### Aufgaben
a. Aus welchen Jahren stammt Casellas Oper „La Donna Serpente“ laut dem Textauszug?
b. Nennen Sie alle Werke, die laut dem Textauszug auf dem Programm des Konzerts standen.
c. Schreiben Sie aus dem Textauszug die Stelle von „Zum Auftakt: Alfredo“ bis einschließlich „konzertanter Form präsentiert.“ wortgetreu ab.

### Textauszug
★ ★ ★ ★

WIESBADEN/ Kurhaus: Hessisches Staatsorchester Wiesbaden Alexandra Scott, Kontrabass Roberto Forés Veses, musikalische Leitung am 26.2.2025
Italienische Klangfarben im Kurhaus Wiesbaden
Roberto Forés Veses – Copyright by Josep Gresa
Der Februar neigt sich dem Ende zu, und während draußen noch die letzten Spuren des Winters verweilen, öffnete sich im Wiesbadener Kurhaus eine Tür in den Süden. Es war, als würde die Musik selbst den Frühling ankündigen. Das Hessische Staatsorchester Wiesbaden, unter der Leitung von Roberto Forés Veses, entfachte ein klangliches Feuerwerk, das Italien in all seinen Facetten erlebbar macht. Auf dem Programm: Alfredo Casellas Suite Nr. 1 aus „La Donna Serpente“, Giovanni Bottesinis zweites Kontrabasskonzert und Richard Strauss’ „Aus Italien“ – drei Werke, die nicht nur geografisch, sondern auch stilistisch eine faszinierende Reise durch die musikalische Welt des Südens ermöglichten.
Zum Auftakt: Alfredo Casella. Ein Komponist, dessen Name heute nicht mehr so oft fällt wie der seiner Zeitgenossen, dabei war er einer der wichtigsten Erneuerer der italienischen Musiktradition. „La Donna Serpente“ (Die Schlangenfrau), seine Oper aus den Jahren 1928 bis 1931, erzählt eine Märchengeschichte nach Carlo Gozzi – voller Magie, Transformationen und expressiver Klangwelten. Casella selbst stellte aus der Partitur eine Orchestersuite zusammen, die einige der spannendsten musikalischen Momente in konzertanter Form präsentiert.
Und genau diese Momente brachte Roberto Forés Veses mit dem Hessischen Staatsorchester Wiesbaden eindrucksvoll zur Geltung. Der Klang war schillernd, greifbar – als würde man in ein Prisma blicken, das in unzähligen Farben bricht. Die Musik schwankte zwischen zartem Impressionismus und mechanischer Präzision: Flirrende Streicherfiguren stiegen auf, nur um von gleißenden Blechbläsern konterkariert zu werden. Die Schlagwerker setzten pointierte Akzente und verliehen den rhythmisch komplexen Passagen eine federnde Vitalität. Forés Veses hielt das Ganze mit klarer Struktur zusammen, gab der Musik aber gleichzeitig Raum zum Atmen. Die Zuhörer wurden in eine Welt voller Spannung, Dramatik und orchestraler Farbenpracht mitgerissen. Das Hessische Staatsorchester zeigte sich bereits hier von seiner besten Seite, ausgewogen und klanglich kultiviert.

★ ★ ★ ★

### Datenauszug

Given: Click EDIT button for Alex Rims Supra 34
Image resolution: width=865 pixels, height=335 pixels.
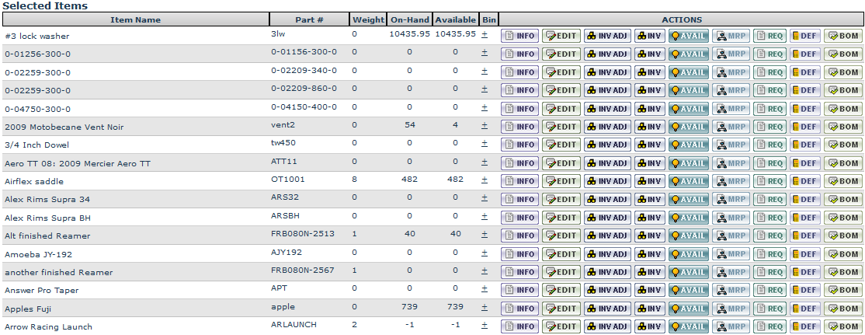Looking at the screenshot, I should (x=561, y=200).
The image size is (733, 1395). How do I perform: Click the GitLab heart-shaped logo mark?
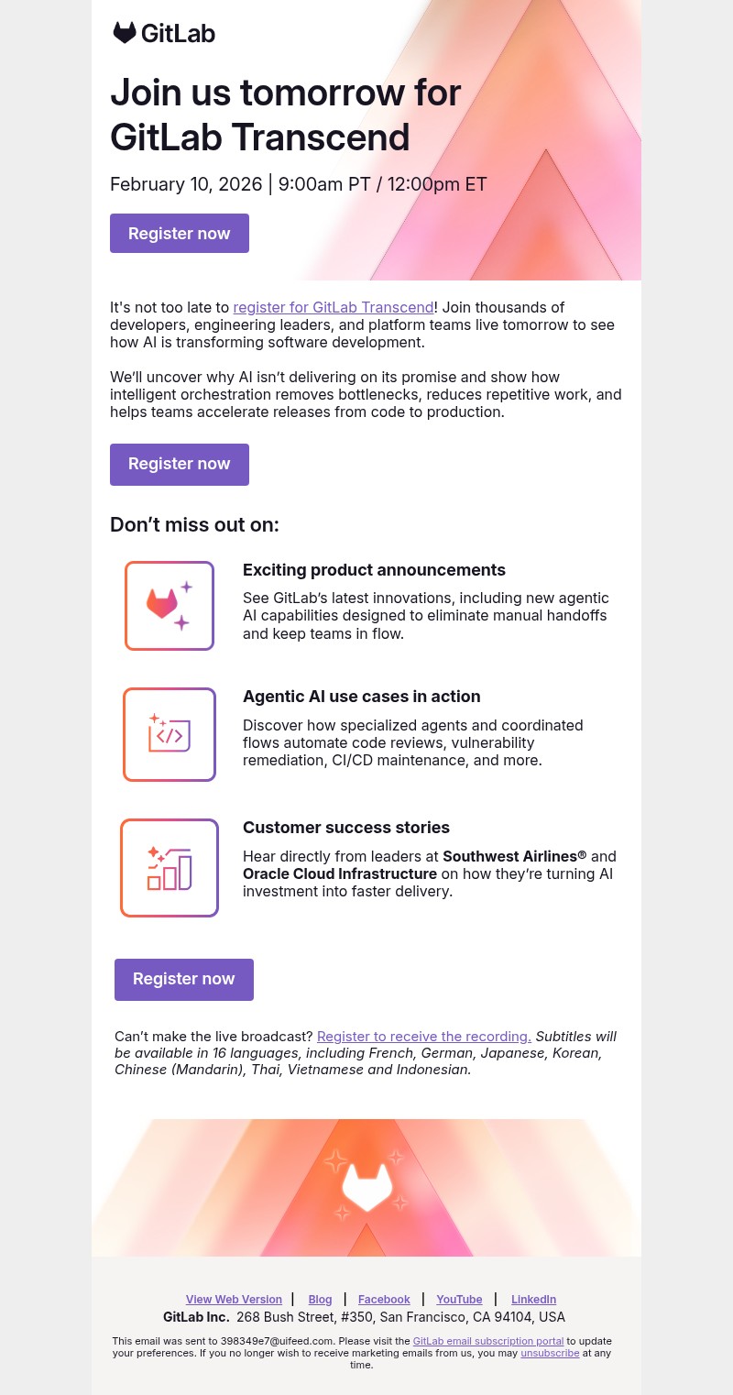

★ ★ ★ ★

### Lösungen
a. Aus den Jahren 1928 bis 1931.

b. Alfredo Casellas Suite Nr. 1 aus „La Donna Serpente“, Giovanni Bottesinis zweites Kontrabasskonzert, Richard Strauss’ „Aus Italien“

c.
Zum Auftakt: Alfredo Casella. Ein Komponist, dessen Name heute nicht mehr so oft fällt wie der seiner Zeitgenossen, dabei war er einer der wichtigsten Erneuerer der italienischen Musiktradition. „La Donna Serpente“ (Die Schlangenfrau), seine Oper aus den Jahren 1928 bis 1931, erzählt eine Märchengeschichte nach Carlo Gozzi – voller Magie, Transformationen und expressiver Klangwelten. Casella selbst stellte aus der Partitur eine Orchestersuite zusammen, die einige der spannendsten musikalischen Momente in konzertanter Form präsentiert.